◆ Your task
Rewrite the rows below, changing "computer-use agent" to "desktop agent" and leaving all other text unchanged. Leave out the pictures.

◆ Data in this exercise
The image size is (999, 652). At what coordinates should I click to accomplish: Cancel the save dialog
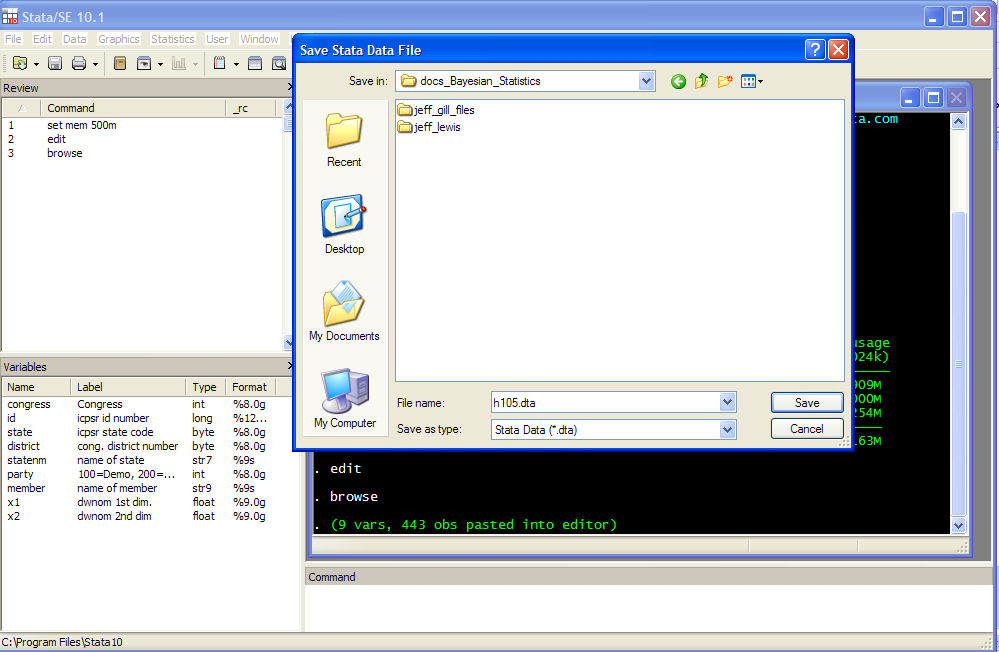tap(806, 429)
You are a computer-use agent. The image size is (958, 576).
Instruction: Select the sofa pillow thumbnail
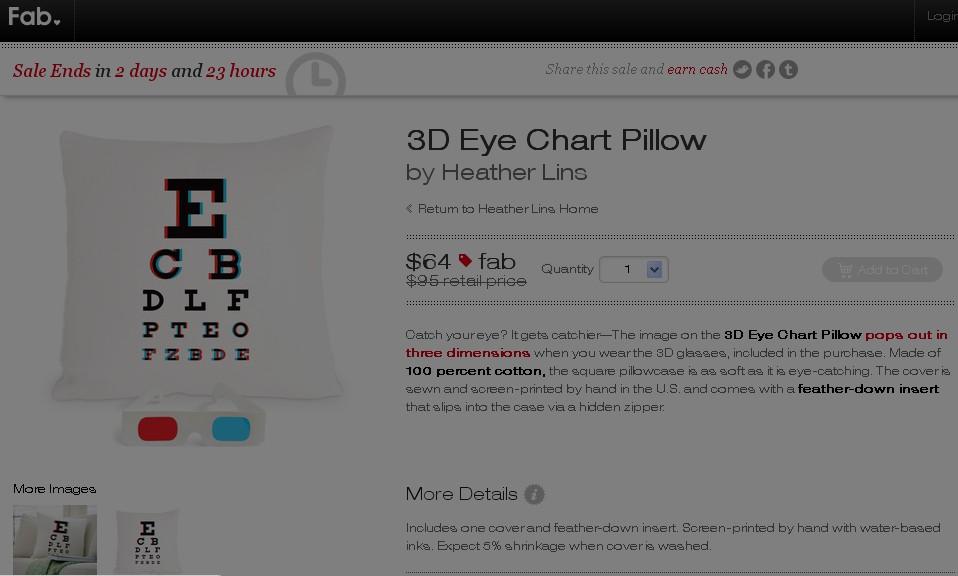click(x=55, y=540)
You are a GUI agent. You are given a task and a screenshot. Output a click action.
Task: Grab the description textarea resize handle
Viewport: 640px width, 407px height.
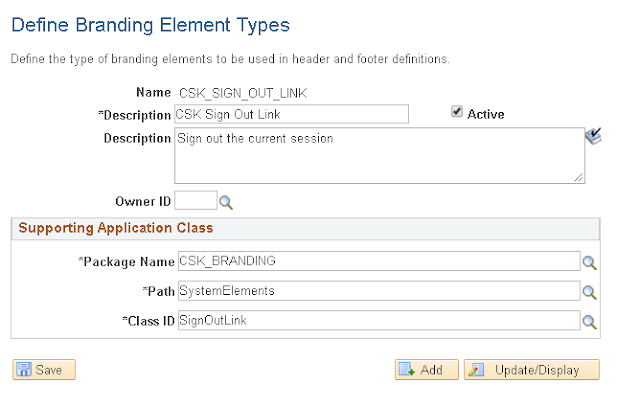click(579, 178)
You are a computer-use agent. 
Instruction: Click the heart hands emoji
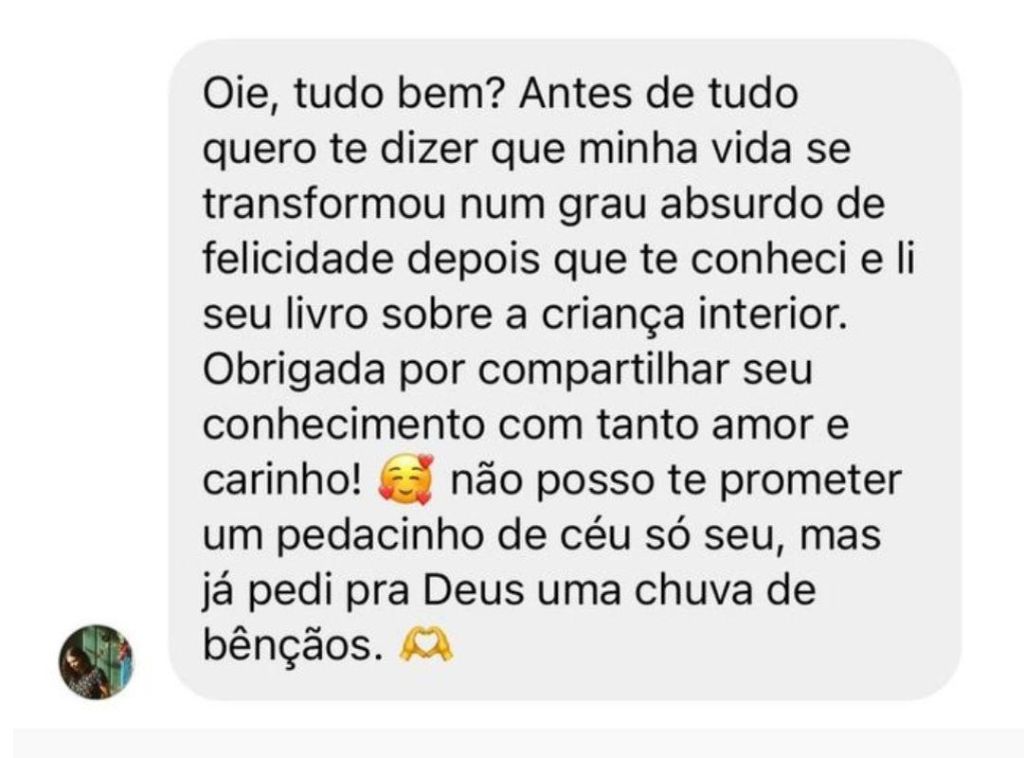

◆ Exercise output
The image size is (999, 652). At what coordinates should I click to accomplish: Cancel the save dialog
tap(806, 429)
You are a desktop agent. The image size is (958, 576).
Instruction: Select the sofa pillow thumbnail
click(x=55, y=540)
You are a GUI agent. You are given a task and a screenshot. Output a click action.
Task: Grab the description textarea resize handle
Viewport: 640px width, 407px height.
click(579, 178)
You are a desktop agent. 
Instruction: Click the heart hands emoji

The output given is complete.